Administrators there believe that if the hospital is open about the accreditation challenges it faces, staff members will feel more comfortable offering suggestions and solutions, Castaldo says.

“I think maybe in the past, folks were reluctant to do that,” he says. “Maybe it was a sense we were airing our dirty laundry in public … [But] it’s better to be up front about the challenges you have.”

To view MGH’s report, go to http://qualityandsafety.massgeneral.org, click the Performance Reports tab, and look in the left column.

 

An early look at a new position: Sustainability manager

Environmental duties begin to bring a need for direct responsibility

Many hospitals have created “green teams” of ecology-minded employees who strategize ways to reduce waste and energy consumption. At its best, such work enhances patient and employee safety and saves money.

Some medical centers have justified the cost, safety, and public relations boosts these green teams yield—so much so that they’re taking it a step further and creating a full-time position for the management of such initiatives, typically called a sustainability officer or sustainability manager.

The movement has spread far enough that several universities now offer degree programs specializing in sustainable business practices.

John Ebers, LEED AP, CEM, sustainable business officer at Metro Health Hospital in Wyoming, MI, graduated from such a program at Aquinas College in Grand Rapids, MI.

Denise Choiniere, RN, BSN, sustainability manager at the University of Maryland Medical Center (UMMC) in Baltimore, started out in healthcare as a nurse, albeit one with a passion for minimizing the ecological footprint of her facility.
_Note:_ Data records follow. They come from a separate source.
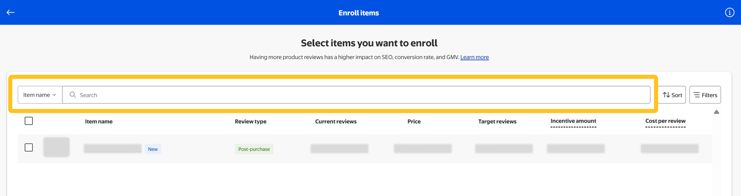Click the Cost per review header
Screen dimensions: 741x196
(665, 121)
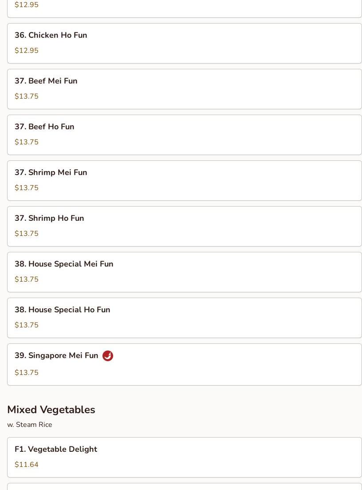Click the $13.75 price of Beef Mei Fun
Image resolution: width=362 pixels, height=490 pixels.
27,96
UMMC required a nurse for the position because the facility planned for the manager to help develop bedside clinical practice changes.

A trio of ultimate goals

Although they come from different backgrounds, Choiniere and Ebers speak of the same “triple bottom line” that is their goal: enriching patient care, increasing environmental benefits, and minimizing costs in the process.

“Sustainability within healthcare is important because of the impact that we have—healthcare being one of the largest consumers of energy and water—and we generate a huge amount of trash, which has a huge environmental impact,” Choiniere says. “Being conscious and aware of how we do business can have a huge impact environmentally and globally if we can pay attention to what we’re doing.”

Purchasing advantages become evident

Choiniere, who reports to the vice president of facilities and the chief nursing officer, says that when someone’s watching and tracking sustainability at the hospital, the payoffs can come in three main areas:

  • Energy conservation. Using less electricity, gas, oil, and water are probably the biggest ways to cut costs and lessen a facility’s ecological footprint. Water savings, in particular, can be gained inside buildings and outside, too, depending on current landscaping practices and the size of the hospital campus.
  • Waste reduction. Safety and facilities managers now take it upon themselves to analyze the ways the hospital generates waste. Sustainability officers have more time and bandwidth to help “sort the trash,” creating systems in which fewer truckloads of red bag waste get hauled away. There are also benefits from general trash reduction (e.g., recycling blue sterile wrap instead of tossing it out).
  • Purchasing practices. Smart purchasing can turn waste into recyclables and cut costs. At UMMC, the DEHP-free IV tubing Choiniere now orders not only removes those potentially unhealthy chemicals from patient care, but is recyclable, whereas the previous tubing wasn’t. Therefore, that tubing purchase incurs no disposal cost, saving about $8,000 per year.